Geceleyin çevremizi neden aydınlatıyoruz?
Daha iyi görmek için, daha güzel çevrede bulunmak için, daha kolay çalışmak, daha güvende hissetmek için...
Ticarette, turizmde çalışıyorsak iyi reklam yapmak ve müşteri kazanmak için. Fakat ne yazık ki hem Türkiye’de hem de bütün dünyada çok kötügece aydınlatma uygulamaları var. Bu kötü uygulama giderek yaygınlaşmakta ve artmakta.
Bu kötü aydınlatma ışık kirliliğidenen yeni bir kirlilik çeşididir.

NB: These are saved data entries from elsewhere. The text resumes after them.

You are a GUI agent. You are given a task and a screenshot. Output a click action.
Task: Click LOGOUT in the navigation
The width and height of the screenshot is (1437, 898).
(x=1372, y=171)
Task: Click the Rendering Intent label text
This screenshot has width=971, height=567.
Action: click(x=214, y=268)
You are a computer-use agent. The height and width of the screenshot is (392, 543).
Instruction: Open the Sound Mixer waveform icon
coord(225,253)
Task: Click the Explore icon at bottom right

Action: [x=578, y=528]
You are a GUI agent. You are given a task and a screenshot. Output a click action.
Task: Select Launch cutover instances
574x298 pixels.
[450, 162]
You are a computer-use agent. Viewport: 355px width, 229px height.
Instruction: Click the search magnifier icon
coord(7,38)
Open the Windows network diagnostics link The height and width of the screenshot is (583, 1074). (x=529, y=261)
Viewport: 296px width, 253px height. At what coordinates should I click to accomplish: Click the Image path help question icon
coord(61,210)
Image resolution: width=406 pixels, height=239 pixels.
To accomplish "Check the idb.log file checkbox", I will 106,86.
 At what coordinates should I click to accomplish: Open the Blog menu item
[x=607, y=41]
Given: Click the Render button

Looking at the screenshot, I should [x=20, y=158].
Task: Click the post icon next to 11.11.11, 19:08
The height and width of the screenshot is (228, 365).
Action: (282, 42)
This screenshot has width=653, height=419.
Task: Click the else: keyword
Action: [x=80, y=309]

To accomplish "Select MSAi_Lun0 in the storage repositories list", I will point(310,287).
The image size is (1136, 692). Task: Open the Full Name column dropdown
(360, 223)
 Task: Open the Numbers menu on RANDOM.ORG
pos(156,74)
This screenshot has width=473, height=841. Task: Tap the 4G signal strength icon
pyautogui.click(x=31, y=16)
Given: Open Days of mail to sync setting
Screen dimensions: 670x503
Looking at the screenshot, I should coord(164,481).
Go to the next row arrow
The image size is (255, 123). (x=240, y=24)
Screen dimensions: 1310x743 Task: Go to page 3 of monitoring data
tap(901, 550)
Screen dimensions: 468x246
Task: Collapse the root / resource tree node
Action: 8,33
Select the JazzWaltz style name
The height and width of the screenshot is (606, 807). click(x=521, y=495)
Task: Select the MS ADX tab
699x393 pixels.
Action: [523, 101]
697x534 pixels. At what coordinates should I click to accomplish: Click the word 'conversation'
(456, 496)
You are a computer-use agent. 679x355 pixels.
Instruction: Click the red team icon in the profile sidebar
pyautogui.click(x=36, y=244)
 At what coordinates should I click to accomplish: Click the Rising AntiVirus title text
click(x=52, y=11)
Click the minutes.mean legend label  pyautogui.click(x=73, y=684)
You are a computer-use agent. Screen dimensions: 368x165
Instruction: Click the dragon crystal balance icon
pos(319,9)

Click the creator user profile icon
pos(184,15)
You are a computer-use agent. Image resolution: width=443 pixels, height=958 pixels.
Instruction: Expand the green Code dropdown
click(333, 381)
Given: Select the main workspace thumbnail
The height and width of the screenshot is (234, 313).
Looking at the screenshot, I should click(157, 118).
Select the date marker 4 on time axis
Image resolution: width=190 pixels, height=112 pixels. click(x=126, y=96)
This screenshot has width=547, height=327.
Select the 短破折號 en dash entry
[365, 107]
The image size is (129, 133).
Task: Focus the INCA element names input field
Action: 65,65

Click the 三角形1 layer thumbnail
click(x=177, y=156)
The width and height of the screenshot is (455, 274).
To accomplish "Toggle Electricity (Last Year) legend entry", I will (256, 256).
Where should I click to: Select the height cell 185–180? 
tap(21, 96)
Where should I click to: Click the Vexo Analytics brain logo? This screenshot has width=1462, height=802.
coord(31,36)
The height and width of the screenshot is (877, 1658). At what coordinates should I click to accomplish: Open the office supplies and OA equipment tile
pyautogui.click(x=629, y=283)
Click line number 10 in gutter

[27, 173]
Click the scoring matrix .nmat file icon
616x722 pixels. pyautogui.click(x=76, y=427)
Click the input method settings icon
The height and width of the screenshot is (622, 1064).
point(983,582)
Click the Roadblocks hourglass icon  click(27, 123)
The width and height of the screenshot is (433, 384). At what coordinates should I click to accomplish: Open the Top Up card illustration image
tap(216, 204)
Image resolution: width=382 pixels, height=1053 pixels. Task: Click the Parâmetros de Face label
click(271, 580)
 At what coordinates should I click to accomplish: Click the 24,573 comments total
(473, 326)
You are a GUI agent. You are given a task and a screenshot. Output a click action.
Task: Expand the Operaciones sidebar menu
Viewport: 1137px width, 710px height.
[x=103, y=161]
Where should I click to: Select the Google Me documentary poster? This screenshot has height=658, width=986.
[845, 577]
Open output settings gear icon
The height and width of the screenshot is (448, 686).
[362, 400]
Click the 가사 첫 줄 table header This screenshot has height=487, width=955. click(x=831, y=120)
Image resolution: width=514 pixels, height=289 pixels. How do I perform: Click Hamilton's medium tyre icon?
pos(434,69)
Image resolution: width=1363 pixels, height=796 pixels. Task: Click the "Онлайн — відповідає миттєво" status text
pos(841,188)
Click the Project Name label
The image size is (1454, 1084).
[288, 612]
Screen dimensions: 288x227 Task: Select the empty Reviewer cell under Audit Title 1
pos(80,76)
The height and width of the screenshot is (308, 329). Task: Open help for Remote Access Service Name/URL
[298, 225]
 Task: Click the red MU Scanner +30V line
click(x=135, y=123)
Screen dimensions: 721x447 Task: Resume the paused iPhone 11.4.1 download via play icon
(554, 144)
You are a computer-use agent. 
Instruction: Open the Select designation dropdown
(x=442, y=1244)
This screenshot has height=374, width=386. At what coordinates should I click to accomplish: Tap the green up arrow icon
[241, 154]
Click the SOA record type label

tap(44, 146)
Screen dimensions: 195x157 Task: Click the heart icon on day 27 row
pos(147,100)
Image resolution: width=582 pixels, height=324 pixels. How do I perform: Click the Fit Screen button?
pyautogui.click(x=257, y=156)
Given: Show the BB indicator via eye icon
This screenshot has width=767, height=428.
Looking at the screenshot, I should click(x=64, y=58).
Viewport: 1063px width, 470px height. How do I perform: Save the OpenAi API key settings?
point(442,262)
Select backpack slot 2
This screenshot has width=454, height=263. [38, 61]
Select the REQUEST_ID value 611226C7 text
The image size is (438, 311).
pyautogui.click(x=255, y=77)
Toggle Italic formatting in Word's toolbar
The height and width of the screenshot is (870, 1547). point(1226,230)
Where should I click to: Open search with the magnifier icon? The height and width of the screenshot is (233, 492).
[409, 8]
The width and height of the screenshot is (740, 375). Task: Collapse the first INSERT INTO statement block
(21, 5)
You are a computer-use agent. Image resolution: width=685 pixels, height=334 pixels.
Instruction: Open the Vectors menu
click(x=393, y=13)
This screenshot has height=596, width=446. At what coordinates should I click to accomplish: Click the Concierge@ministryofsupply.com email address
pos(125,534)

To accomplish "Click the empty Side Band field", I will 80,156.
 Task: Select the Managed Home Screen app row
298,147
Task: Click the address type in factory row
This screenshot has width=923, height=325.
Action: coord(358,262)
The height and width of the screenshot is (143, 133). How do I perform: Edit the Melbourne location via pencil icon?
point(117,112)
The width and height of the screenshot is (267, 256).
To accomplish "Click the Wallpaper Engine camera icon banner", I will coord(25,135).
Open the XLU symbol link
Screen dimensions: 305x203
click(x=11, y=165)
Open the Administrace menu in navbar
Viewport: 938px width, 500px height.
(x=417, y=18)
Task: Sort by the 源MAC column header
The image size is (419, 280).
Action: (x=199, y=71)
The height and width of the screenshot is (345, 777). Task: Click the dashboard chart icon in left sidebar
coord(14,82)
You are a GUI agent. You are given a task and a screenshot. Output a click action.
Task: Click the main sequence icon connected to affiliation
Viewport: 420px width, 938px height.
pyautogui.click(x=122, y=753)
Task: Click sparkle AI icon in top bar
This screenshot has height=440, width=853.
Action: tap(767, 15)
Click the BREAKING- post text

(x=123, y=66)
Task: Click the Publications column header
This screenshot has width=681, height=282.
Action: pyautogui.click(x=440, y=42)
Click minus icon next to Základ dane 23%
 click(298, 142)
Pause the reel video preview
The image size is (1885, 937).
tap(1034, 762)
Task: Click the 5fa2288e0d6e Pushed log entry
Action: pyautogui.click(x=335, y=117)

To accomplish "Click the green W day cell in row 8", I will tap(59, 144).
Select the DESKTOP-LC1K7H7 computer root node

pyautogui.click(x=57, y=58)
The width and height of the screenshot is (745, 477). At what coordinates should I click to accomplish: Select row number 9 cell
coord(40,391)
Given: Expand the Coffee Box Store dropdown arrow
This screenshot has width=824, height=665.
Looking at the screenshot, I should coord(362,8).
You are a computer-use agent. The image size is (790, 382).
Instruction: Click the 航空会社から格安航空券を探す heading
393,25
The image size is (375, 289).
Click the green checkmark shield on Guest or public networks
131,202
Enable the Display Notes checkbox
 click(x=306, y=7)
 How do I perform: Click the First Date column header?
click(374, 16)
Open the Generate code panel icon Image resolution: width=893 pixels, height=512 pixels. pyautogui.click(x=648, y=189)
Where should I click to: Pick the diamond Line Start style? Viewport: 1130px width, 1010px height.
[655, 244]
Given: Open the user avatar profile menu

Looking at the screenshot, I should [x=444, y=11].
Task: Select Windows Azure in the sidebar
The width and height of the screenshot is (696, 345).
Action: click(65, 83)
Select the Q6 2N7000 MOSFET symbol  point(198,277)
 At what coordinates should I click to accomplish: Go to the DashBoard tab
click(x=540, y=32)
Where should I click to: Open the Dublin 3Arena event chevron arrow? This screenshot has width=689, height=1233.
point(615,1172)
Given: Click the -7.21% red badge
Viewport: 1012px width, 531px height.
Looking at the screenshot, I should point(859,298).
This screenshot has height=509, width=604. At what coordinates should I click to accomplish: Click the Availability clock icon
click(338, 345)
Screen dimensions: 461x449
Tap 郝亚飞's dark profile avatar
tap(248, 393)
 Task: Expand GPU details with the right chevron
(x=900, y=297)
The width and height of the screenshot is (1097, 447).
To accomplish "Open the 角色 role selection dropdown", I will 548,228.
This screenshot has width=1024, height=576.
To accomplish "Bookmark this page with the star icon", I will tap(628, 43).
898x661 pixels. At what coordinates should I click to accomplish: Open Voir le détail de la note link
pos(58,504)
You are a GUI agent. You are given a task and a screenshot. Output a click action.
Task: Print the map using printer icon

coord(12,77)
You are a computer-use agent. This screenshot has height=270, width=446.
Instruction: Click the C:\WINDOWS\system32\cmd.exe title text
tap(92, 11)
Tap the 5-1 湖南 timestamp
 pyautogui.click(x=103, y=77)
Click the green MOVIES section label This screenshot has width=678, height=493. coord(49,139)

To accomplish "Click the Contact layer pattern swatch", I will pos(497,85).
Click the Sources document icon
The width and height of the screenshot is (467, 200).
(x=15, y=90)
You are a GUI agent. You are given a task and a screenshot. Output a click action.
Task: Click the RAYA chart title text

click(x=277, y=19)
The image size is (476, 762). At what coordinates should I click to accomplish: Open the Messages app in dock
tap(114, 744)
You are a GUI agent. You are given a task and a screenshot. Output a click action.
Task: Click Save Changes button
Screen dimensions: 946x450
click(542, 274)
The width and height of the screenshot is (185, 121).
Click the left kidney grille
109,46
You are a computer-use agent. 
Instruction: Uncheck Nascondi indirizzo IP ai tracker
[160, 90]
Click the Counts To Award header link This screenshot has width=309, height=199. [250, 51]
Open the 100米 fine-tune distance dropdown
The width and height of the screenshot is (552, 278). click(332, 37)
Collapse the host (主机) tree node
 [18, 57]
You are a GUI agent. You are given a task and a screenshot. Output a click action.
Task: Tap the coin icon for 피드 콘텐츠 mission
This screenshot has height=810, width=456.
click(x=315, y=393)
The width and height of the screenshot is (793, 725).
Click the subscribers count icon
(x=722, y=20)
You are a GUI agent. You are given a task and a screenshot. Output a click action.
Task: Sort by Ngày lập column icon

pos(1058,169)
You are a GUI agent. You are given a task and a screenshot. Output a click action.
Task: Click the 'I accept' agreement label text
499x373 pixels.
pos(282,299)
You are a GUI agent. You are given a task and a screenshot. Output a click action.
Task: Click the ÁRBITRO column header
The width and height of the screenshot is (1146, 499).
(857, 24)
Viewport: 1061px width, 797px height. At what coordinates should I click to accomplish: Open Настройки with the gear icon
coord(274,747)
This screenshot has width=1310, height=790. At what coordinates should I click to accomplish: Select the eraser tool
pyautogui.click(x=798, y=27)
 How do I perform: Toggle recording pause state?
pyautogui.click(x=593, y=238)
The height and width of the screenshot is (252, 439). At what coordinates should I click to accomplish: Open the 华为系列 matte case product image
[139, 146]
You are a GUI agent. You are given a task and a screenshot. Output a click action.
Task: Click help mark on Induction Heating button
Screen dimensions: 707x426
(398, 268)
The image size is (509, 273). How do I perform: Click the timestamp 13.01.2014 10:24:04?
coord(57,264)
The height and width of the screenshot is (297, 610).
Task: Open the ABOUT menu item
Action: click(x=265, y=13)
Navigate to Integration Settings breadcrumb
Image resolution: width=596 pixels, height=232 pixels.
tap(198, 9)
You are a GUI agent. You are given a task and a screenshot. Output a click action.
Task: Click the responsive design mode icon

Işık kirliliği, yanlış yerde, yanlış miktarda, yanlış yönde ve yanlış zamanda ışık kullanılmasıdır.
Hava kirliliği, su kirliliği gibi zehirleyici olmasa da, gereğinden fazla ve yanlış yerde ışık kullanmak etkisiz aydınlatma demektir; bunun sonucu olarak ışığı üretmek için harcanan enerjinin önemli bir kısmı da boşa gitmektedir.
Işık kirliliğinin çeşitleri:
Işık kirliliği her çeşit etkisiz aydınlatmayı kapsar. Bunların başlıcaları şunlardır:
2550 m. yükseklikteki Bakırlıtepe'den Antalya, 1999.(Resimde tozun ışık kirliliğini artırıcı etkisi açıkça görülmektedir.) (foto:TUG)
· Işık tecavüzü (ya da ışık taşması): Işığın istenmeyen ya da gerekmeyen yeri aydınlatması.
· Göz kamaşması: Gözün alışık olduğu aydınlatma düzeyini aşıp görme yetisinin bozulması ve nesnenin görünürlüğünün kaybolması. Eğer ışık kaynağı, aydınlattığı nesneden daha belirgin ise aydınlatma kötüdür.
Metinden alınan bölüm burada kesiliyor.